Daley Morris' mission and that of her Netball Jamaica team will be to move the Sunshine Girls up to the top step of the podium.

Astute as she is, the new president will already know the obstacles that lie ahead. Unlike Australia, New Zealand and England, Jamaica plays most of its netball outdoors. The open air makes the ball act differently and the preponderance of hard concrete court surfaces lend themselves to knee and ankle injuries like the one centre Paula Thompson seemed to suffer from at the World Cup.

 

Local leagues

 

At the same time, the rest of the Big Four have professional leagues at home which allow their netballers to focus on the game, while ours juggle timetables that include school and/or work. Therefore, the edge Jamaica might have with talent is covered by extended practice time by players in Australia, New Zealand and England.

One worry is that other teams who go professional and indoors can catch up.

A semi-pro league was recently started in Jamaica.

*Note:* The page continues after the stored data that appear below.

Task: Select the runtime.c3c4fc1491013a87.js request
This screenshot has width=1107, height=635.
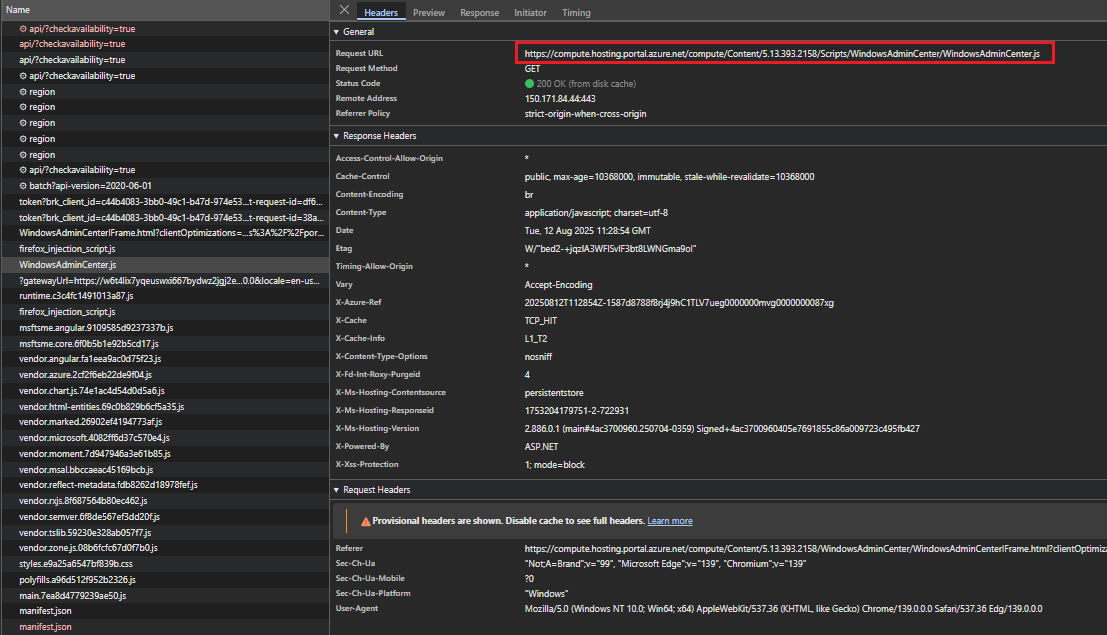Action: [75, 296]
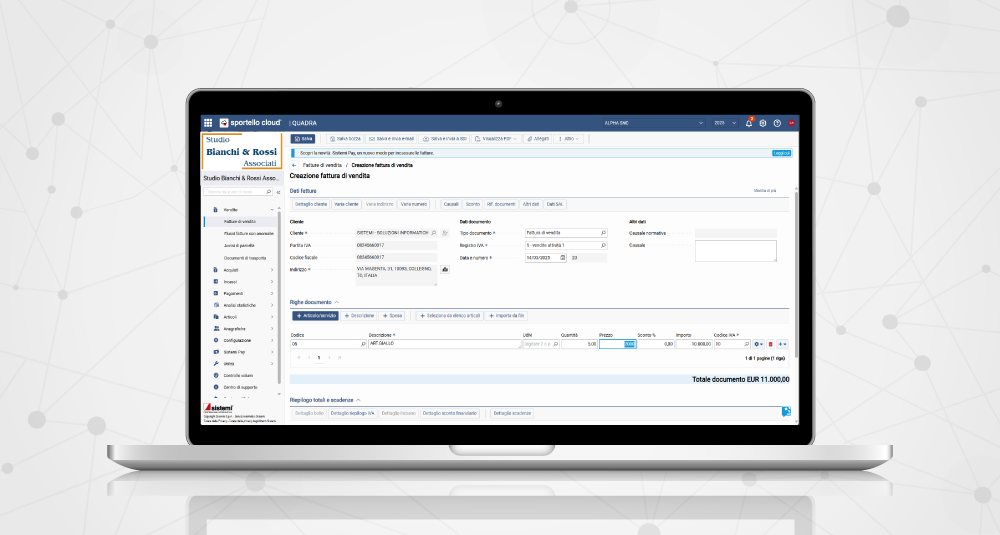This screenshot has height=535, width=1000.
Task: Click the Salva button
Action: [303, 139]
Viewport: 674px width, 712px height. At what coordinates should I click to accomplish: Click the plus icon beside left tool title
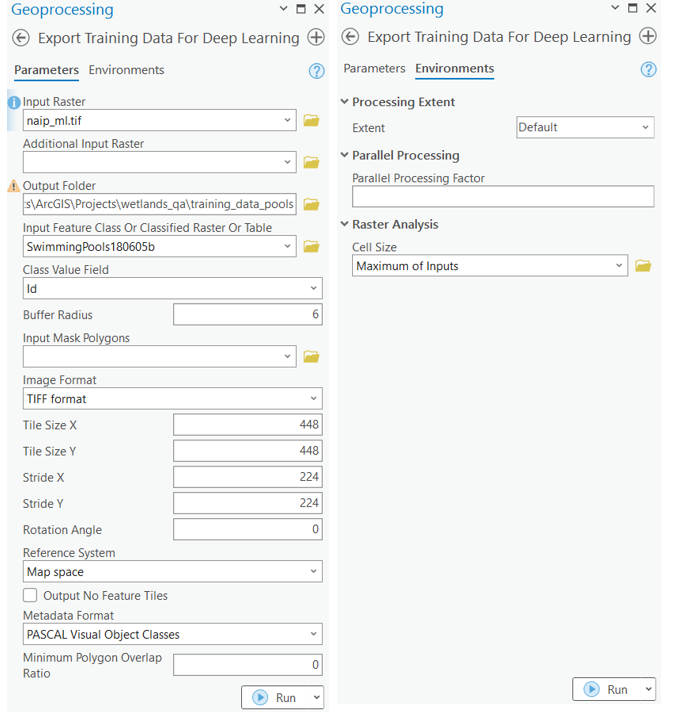coord(316,38)
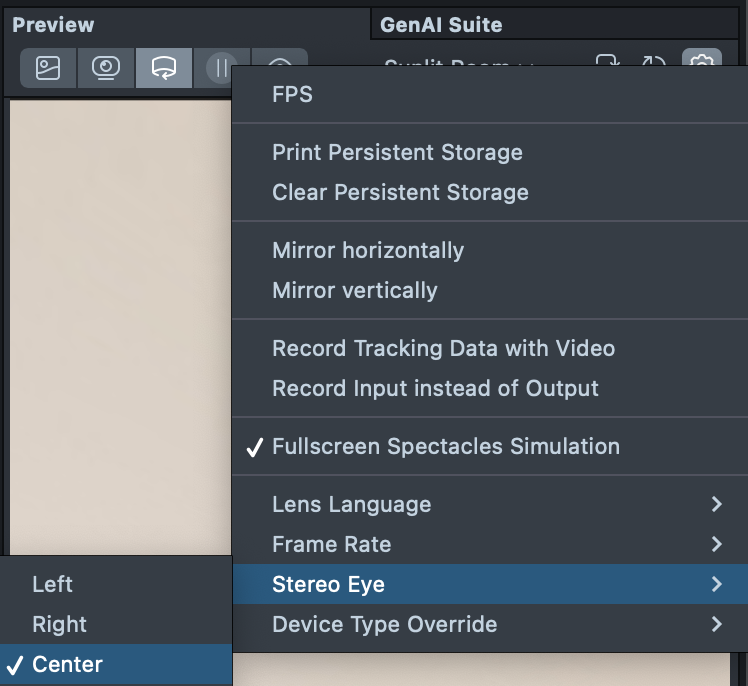Pause the preview playback
This screenshot has width=748, height=686.
220,68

In its first season, it was contested outdoors. Hopefully, it will simulate world- level competition and go indoors next season. If it does, it would stretch candidates for national team places and be better preparation for international play.

The solution to both going indoors and going professional is money. As with Bernard, the new president will have to do a major marketing job to convince the public and sponsors to contribute to netball. Existing programmes to raise new talent and more qualified coaches should be retained and strengthened. New ones will no doubt be conceived, too, as the need arises.

With the next Commonwealth Games set for 2018 and the next Netball World Cup coming in 2019, it would be great if financial solutions could be found early on. With more full-time players practising and competing indoors and with a wise choice of national coach, Jamaica could step up in 2018 and 2019.

This year, despite the 2014 Commonwealth bronze medal, Netball Jamaica had to make a public appeal for funds to cover its Netball World Cup expenses. The new president will have seen that and will know the hurdles that lie ahead. Everybody who wants Jamaica to be world number one in netball will wish her the best of luck.

- Hubert Lawrence has made notes at court side since the 2003 Netball World Cup.